- [Your goal]:
Print the rows below verbatim, covering the stretch from the line containing "How do I perform: Click the rank" through the line containing "click(x=1091, y=910)", with both of those lines included.

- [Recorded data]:
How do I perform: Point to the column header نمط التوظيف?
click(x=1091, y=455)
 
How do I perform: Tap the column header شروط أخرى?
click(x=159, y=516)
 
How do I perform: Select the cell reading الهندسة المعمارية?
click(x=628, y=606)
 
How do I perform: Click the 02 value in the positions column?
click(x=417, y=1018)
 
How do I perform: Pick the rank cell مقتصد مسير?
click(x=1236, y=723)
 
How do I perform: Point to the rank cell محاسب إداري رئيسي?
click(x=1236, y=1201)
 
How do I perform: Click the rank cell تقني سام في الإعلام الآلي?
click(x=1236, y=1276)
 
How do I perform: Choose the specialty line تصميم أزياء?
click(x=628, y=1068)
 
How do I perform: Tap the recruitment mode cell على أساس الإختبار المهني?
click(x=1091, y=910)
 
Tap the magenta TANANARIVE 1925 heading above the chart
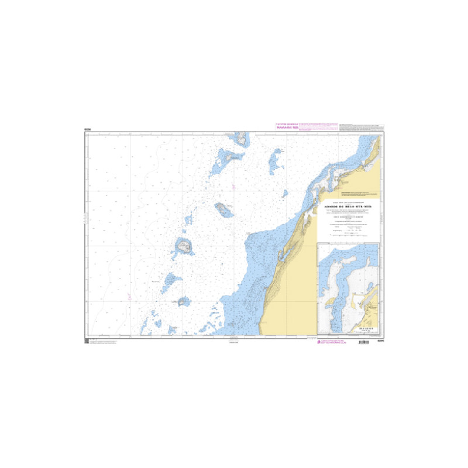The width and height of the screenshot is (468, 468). (x=287, y=128)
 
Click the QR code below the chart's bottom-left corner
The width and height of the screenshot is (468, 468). (x=87, y=341)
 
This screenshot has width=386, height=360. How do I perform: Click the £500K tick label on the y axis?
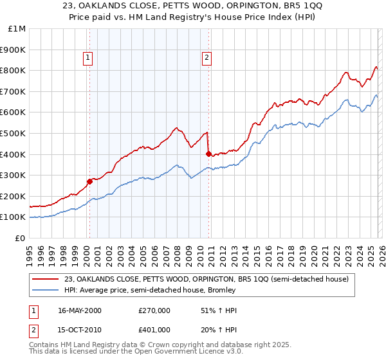(13, 133)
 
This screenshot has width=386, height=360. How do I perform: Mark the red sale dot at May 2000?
(90, 181)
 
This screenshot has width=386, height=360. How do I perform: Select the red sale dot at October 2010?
(208, 154)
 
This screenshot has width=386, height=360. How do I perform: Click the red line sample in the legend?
(46, 279)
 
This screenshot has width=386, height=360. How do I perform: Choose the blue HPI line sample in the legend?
(46, 290)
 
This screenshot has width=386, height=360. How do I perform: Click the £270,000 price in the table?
(153, 310)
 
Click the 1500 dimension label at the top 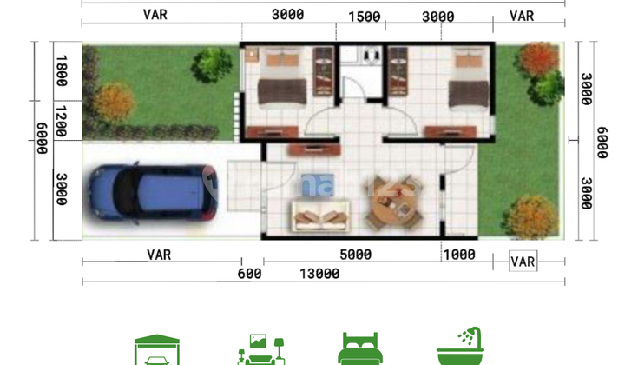pyautogui.click(x=365, y=17)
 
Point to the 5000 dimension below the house pyautogui.click(x=355, y=255)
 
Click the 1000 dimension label pyautogui.click(x=458, y=255)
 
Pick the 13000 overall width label pyautogui.click(x=319, y=274)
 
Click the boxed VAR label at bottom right pyautogui.click(x=523, y=262)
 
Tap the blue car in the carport pyautogui.click(x=151, y=192)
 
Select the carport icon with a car pyautogui.click(x=157, y=349)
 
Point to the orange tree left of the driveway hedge pyautogui.click(x=114, y=101)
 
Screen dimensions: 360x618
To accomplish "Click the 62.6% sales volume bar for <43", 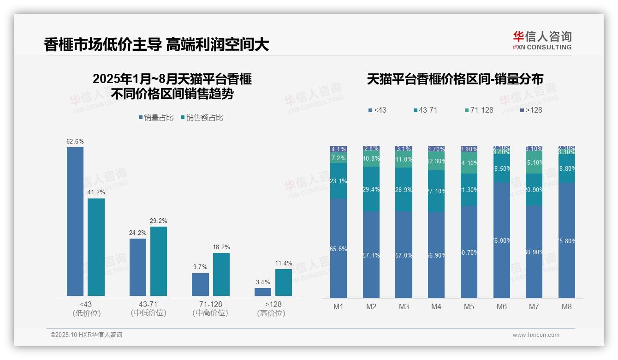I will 75,222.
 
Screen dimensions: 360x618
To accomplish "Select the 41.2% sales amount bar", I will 96,247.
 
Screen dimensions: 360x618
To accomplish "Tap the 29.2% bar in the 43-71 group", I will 159,261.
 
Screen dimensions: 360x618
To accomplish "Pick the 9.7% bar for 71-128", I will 200,284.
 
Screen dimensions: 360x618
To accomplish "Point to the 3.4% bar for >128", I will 263,292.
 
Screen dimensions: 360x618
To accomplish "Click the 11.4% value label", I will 284,264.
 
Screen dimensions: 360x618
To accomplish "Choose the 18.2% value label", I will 221,247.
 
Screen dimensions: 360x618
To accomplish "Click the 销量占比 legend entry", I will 156,118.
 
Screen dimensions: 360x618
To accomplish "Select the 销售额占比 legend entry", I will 202,118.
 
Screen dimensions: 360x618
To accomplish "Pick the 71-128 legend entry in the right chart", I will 479,110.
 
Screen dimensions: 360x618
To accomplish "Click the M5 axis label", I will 469,306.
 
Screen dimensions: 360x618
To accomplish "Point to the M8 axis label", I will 567,306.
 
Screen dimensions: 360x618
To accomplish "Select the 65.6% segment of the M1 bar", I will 339,248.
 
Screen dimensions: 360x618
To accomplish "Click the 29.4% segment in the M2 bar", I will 371,189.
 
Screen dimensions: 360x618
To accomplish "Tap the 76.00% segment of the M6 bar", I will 502,240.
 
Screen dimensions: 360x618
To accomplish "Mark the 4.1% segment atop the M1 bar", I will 339,149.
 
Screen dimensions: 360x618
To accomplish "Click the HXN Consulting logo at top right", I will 542,40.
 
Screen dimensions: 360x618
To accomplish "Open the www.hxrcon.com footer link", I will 536,335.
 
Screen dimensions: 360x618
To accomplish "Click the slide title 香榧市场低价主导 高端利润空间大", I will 156,45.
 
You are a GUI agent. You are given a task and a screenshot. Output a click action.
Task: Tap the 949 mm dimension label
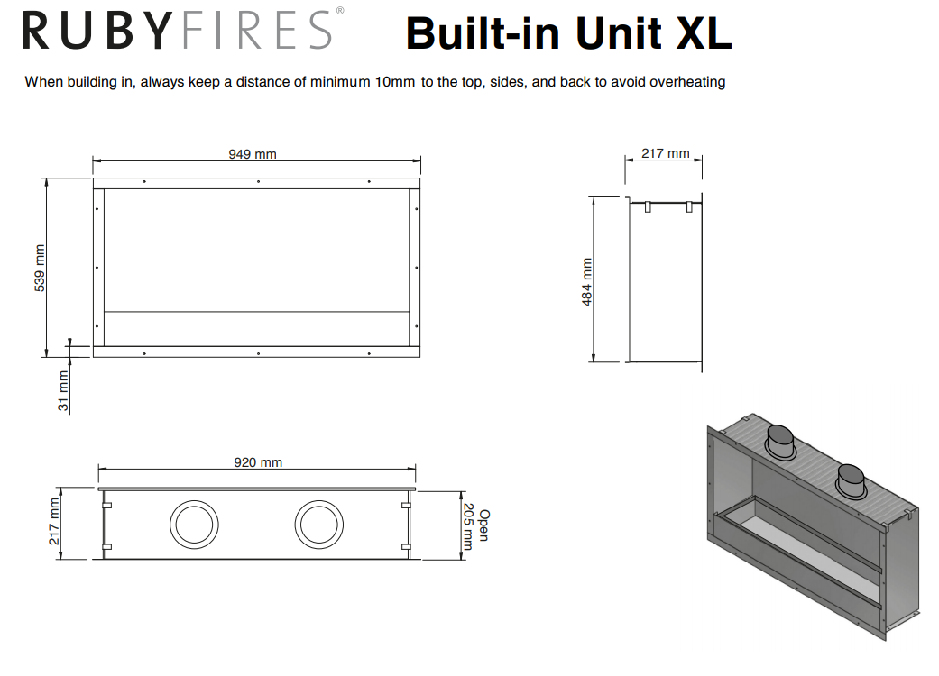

- [Problem solution]:
How do I perform: Click the rank cell تقني سام في الإعلام الآلي?
click(x=1236, y=1276)
 
How do I perform: Choose the specialty line تصميم أزياء?
click(x=628, y=1068)
 
How do I perform: Tap the recruitment mode cell على أساس الإختبار المهني?
click(x=1091, y=910)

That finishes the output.